The request: Update the entries from the line with "Given: Collapse the" up to and including the line with "point(153,439)" by replacing "badge" with "label" and leaving everything else unchanged. Return only those lines.

Given data:
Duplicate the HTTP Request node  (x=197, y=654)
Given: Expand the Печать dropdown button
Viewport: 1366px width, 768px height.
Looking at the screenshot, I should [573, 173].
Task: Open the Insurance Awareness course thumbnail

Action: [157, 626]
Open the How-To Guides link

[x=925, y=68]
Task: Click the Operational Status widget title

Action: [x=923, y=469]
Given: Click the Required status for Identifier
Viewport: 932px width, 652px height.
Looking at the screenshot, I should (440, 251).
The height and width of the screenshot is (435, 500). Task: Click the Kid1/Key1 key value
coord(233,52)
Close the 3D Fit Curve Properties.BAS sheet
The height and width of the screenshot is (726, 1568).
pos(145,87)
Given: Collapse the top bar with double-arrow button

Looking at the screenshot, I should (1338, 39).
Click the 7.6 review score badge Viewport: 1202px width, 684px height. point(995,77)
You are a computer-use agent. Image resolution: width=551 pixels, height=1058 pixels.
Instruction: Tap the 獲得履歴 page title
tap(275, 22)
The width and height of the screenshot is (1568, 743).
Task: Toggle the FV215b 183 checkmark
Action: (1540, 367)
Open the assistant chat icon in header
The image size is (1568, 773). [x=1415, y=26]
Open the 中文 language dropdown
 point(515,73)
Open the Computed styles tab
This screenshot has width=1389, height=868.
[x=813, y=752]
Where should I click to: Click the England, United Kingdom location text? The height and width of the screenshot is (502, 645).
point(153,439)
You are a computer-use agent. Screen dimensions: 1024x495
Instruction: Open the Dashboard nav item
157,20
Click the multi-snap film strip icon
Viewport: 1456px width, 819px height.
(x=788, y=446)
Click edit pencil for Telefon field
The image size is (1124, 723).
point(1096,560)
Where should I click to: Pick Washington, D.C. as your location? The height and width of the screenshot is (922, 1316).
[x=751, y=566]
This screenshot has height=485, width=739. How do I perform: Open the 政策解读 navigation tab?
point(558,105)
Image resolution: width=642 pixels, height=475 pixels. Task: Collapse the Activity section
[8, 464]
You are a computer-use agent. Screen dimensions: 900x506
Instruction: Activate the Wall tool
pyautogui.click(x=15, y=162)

Solution to this problem:
Given: Collapse the top bar with double-arrow button

Looking at the screenshot, I should (1338, 39).
Click the 7.6 review score label Viewport: 1202px width, 684px height. point(995,77)
You are a computer-use agent. Image resolution: width=551 pixels, height=1058 pixels.
Instruction: Tap the 獲得履歴 page title
tap(275, 22)
The width and height of the screenshot is (1568, 743).
Task: Toggle the FV215b 183 checkmark
Action: (1540, 367)
Open the assistant chat icon in header
The image size is (1568, 773). [x=1415, y=26]
Open the 中文 language dropdown
 point(515,73)
Open the Computed styles tab
This screenshot has width=1389, height=868.
[x=813, y=752]
Where should I click to: Click the England, United Kingdom location text? The height and width of the screenshot is (502, 645).
point(153,439)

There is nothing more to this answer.